:: Exercise prompt ::
In how many lines of these records does the word "target" appear? Give the number by itself.

:: Given records ::
★ ★ ★ ★ ★ ★ ★

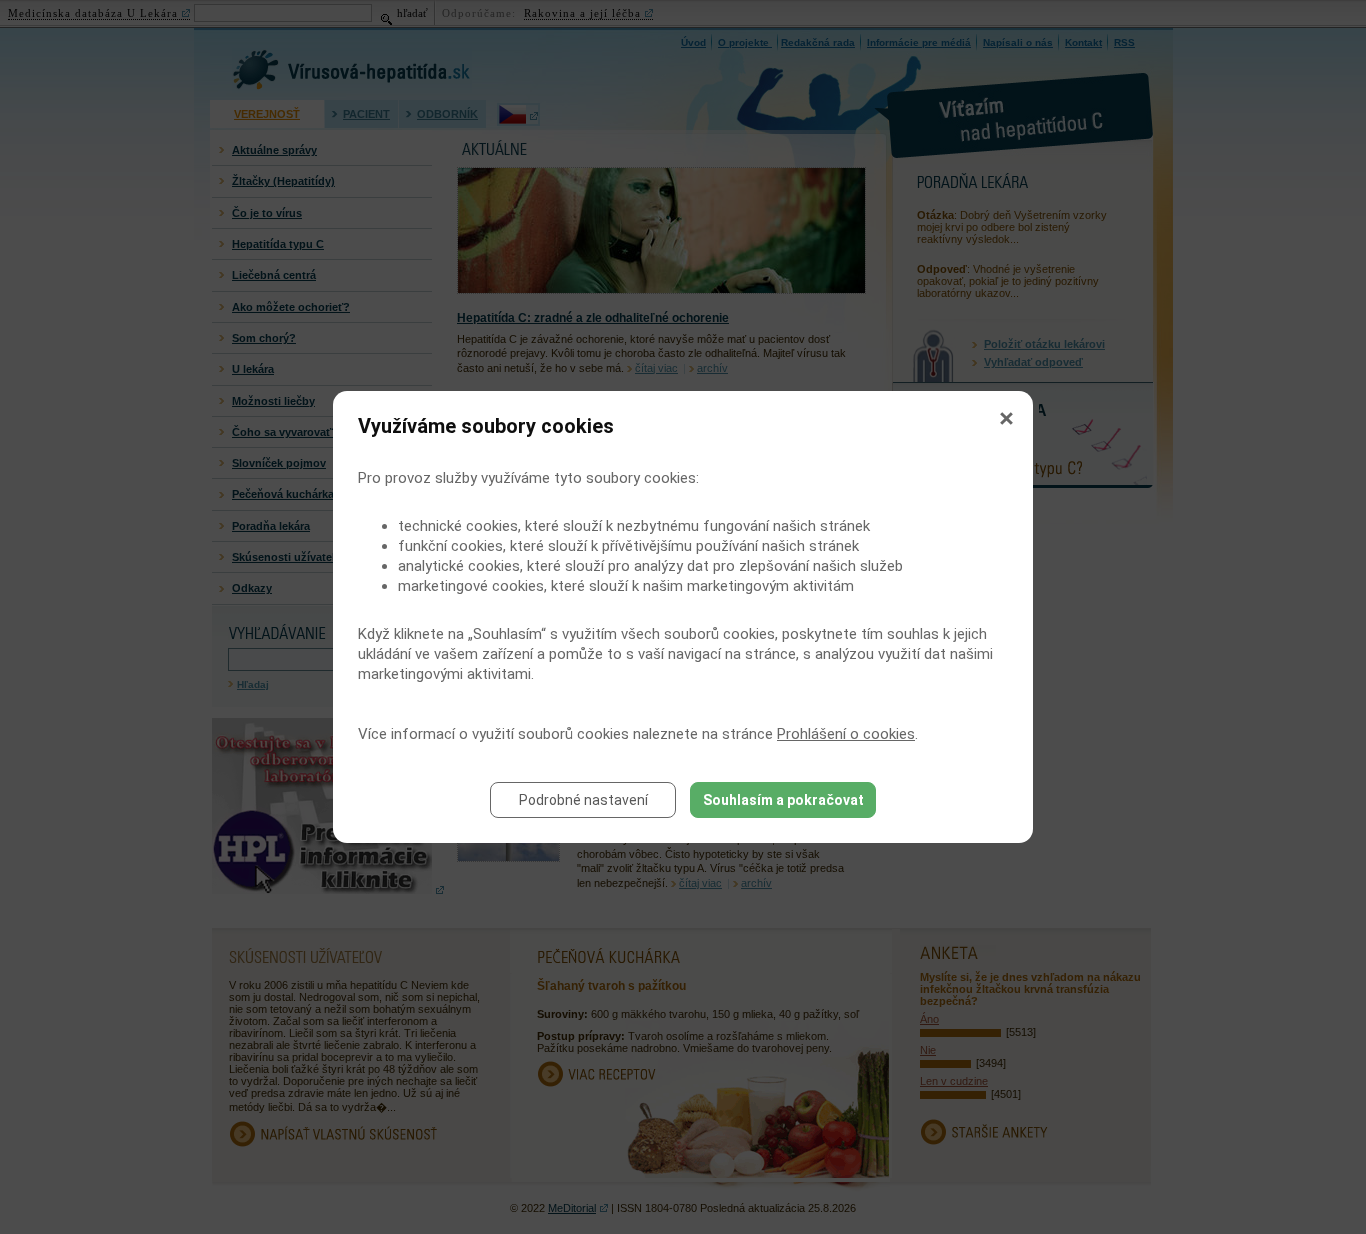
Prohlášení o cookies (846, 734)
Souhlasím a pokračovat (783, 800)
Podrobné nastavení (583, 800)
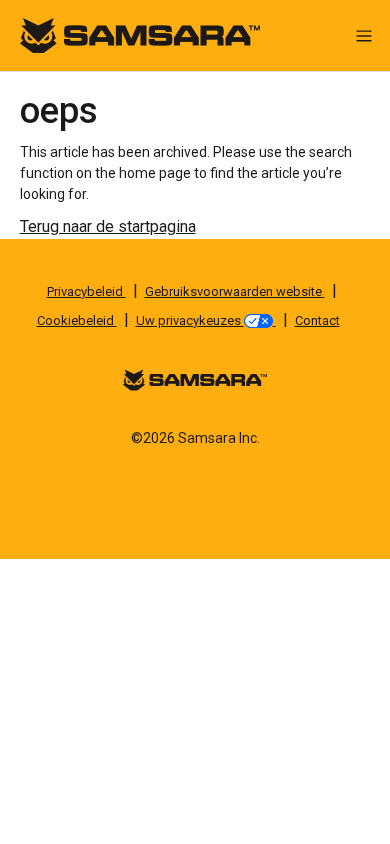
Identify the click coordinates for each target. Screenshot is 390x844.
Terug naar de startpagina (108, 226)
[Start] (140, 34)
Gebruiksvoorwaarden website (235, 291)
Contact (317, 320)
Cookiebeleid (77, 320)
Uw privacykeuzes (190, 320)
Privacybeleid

★ ★ ★ ★ ★ ★ ★

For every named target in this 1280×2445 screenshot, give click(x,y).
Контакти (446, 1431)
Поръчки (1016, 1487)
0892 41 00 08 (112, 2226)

★ ★ ★ ★ ★ ★ ★

:: Answer for this exercise ::
2